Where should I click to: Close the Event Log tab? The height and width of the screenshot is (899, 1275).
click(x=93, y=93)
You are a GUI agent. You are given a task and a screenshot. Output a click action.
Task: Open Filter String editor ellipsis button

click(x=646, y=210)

════════════════════

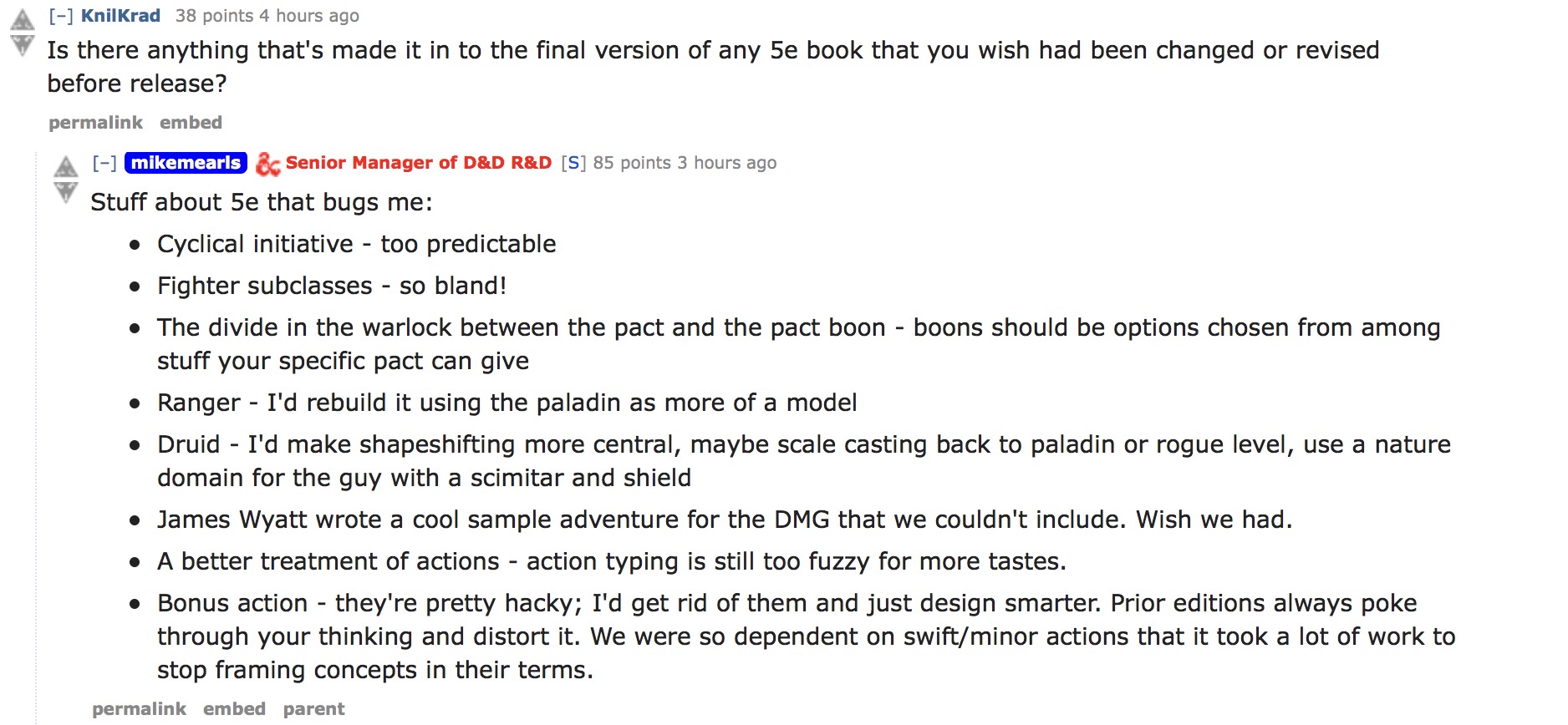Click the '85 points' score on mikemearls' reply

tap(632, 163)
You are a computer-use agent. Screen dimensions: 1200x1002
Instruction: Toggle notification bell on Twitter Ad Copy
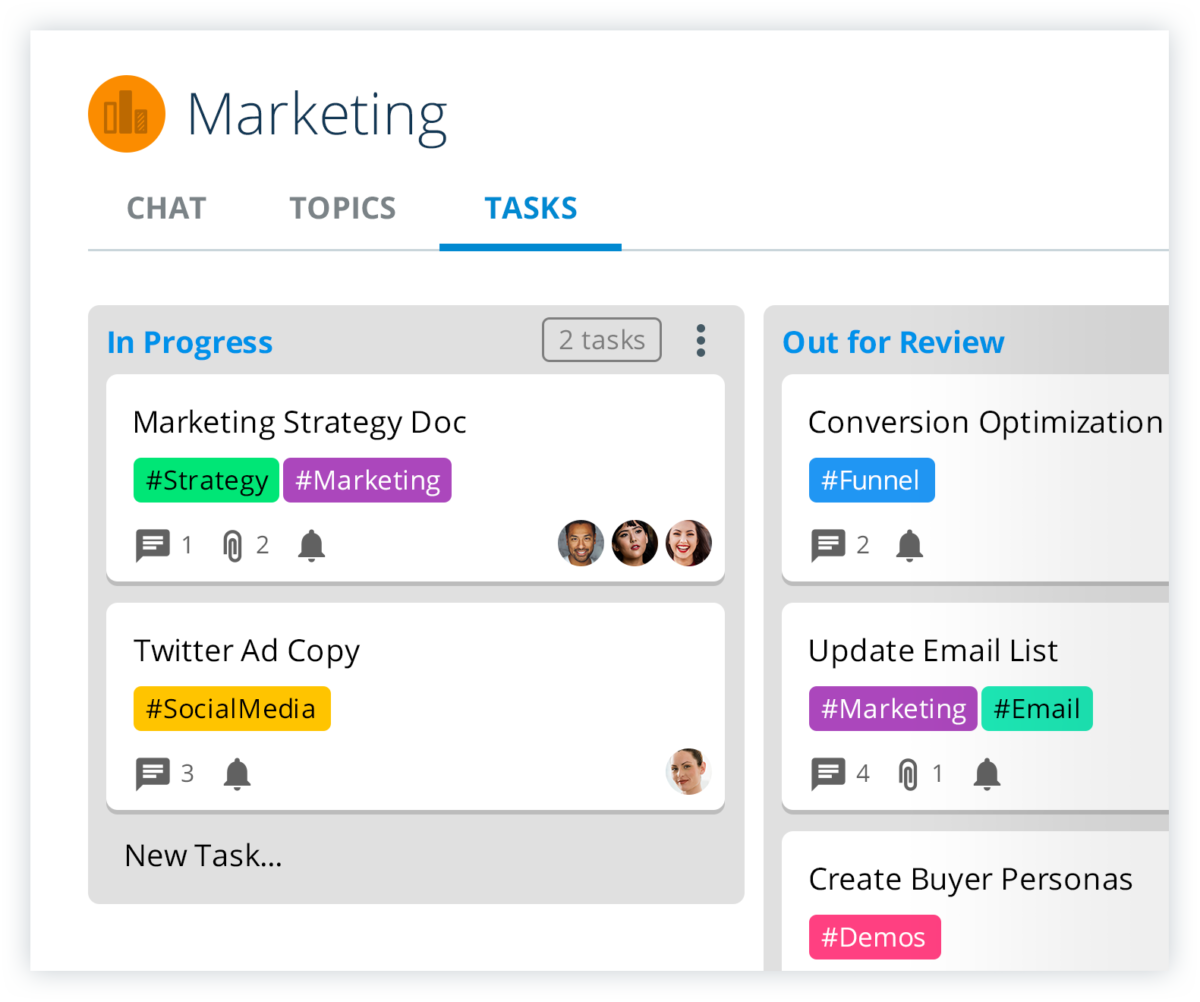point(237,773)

════════════════════

**Directions for this task**
Filter the material above down to the lines that hold the word "agent".

**Expected answer**
You are a GUI agent. You are given a task and a screenshot. Output a click action.
You are a computer-use agent. Screen dimensions: 1200x1002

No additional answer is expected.